*** Opening of SUPPLIED DATA ***

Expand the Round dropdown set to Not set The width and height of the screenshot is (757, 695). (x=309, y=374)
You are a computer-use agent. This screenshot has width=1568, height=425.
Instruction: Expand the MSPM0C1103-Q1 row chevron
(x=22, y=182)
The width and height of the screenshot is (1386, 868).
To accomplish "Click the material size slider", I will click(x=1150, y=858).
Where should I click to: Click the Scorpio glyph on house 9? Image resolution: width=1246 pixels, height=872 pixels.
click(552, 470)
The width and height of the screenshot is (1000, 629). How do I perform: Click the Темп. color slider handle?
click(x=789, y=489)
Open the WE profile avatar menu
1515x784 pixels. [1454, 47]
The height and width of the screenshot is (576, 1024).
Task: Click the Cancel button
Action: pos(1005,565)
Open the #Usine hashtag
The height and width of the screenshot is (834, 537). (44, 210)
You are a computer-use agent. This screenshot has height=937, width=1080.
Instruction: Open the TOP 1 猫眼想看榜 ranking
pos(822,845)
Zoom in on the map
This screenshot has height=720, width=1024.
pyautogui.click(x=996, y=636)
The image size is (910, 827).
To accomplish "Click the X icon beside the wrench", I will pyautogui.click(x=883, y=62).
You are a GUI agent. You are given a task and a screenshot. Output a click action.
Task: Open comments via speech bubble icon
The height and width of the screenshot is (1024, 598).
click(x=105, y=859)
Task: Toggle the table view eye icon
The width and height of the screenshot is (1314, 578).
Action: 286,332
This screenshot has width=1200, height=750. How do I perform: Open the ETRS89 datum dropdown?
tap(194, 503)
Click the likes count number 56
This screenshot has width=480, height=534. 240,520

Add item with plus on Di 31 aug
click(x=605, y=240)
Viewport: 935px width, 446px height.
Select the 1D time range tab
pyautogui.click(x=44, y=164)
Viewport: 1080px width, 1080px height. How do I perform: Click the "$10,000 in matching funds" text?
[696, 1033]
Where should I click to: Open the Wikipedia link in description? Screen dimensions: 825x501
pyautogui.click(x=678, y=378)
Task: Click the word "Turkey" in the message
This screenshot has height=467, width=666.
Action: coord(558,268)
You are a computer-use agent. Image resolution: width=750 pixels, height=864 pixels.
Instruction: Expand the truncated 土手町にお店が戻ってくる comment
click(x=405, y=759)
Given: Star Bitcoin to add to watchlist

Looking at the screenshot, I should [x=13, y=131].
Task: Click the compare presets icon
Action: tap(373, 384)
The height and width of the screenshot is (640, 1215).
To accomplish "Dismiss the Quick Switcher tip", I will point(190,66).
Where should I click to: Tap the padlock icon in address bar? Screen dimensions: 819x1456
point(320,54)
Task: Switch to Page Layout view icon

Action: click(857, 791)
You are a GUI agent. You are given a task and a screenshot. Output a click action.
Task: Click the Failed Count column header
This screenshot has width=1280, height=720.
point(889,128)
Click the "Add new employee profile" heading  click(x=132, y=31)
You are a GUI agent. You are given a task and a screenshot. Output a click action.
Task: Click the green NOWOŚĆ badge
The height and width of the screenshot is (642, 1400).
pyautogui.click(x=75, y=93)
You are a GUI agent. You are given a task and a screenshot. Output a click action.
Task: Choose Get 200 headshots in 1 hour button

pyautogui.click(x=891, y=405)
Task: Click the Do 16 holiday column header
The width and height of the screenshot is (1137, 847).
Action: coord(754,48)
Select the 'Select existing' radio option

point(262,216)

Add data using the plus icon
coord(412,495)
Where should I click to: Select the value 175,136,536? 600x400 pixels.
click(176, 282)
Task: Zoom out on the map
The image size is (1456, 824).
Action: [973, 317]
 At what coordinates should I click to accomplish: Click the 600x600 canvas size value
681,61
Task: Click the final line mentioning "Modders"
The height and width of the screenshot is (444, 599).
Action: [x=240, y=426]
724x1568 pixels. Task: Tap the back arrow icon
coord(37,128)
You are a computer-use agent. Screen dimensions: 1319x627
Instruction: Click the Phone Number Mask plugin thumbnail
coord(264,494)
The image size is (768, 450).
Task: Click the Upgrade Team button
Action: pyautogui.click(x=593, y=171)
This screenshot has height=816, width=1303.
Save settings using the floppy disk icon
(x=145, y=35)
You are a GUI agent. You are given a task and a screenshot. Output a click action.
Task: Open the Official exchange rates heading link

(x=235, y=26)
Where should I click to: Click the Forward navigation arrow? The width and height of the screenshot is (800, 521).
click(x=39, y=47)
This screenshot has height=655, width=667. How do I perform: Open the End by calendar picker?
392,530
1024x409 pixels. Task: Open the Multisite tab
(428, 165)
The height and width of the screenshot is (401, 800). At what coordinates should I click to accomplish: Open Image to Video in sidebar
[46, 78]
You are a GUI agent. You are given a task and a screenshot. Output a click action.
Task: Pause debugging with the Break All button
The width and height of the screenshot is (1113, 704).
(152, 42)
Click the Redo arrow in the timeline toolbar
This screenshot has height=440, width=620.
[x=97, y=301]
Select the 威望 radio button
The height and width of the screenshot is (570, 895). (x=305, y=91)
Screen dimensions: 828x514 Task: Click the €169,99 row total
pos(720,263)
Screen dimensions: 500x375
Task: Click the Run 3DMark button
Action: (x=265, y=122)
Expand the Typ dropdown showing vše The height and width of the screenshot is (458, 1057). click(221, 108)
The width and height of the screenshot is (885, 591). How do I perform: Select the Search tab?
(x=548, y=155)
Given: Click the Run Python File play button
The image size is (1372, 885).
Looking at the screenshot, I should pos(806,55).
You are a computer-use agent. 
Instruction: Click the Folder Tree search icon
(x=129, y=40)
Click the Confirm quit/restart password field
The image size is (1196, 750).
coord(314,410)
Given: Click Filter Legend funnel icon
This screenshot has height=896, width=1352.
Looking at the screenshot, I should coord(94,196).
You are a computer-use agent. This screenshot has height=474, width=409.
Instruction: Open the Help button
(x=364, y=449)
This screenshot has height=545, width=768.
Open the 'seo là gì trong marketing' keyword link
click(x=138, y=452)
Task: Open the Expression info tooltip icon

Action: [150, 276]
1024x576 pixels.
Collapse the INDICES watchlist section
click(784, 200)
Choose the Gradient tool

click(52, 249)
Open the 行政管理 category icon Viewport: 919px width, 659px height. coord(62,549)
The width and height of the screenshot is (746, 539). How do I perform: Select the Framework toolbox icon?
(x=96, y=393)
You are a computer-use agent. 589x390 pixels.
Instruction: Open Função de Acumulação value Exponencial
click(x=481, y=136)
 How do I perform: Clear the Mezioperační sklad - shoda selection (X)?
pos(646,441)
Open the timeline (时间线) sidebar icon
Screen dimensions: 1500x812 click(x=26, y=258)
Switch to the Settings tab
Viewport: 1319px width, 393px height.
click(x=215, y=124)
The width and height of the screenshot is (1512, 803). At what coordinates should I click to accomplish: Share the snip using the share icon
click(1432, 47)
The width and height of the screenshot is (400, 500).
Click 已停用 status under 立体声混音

*** Close of SUPPLIED DATA ***

## PROBLEM TO SOLVE:
Pull every line that holds the string "computer" out of the records.

## RESULT FOR THIS EXERCISE:
You are a computer-use agent. This screenshot has width=1568, height=425.
You are a computer-use agent. This screenshot has height=937, width=1080.
You are a computer-use agent. Image resolution: width=750 pixels, height=864 pixels.
You are a computer-use agent. Screen dimensions: 1319x627
You are a computer-use agent. 
You are a computer-use agent. This screenshot has height=474, width=409.
You are a computer-use agent. 589x390 pixels.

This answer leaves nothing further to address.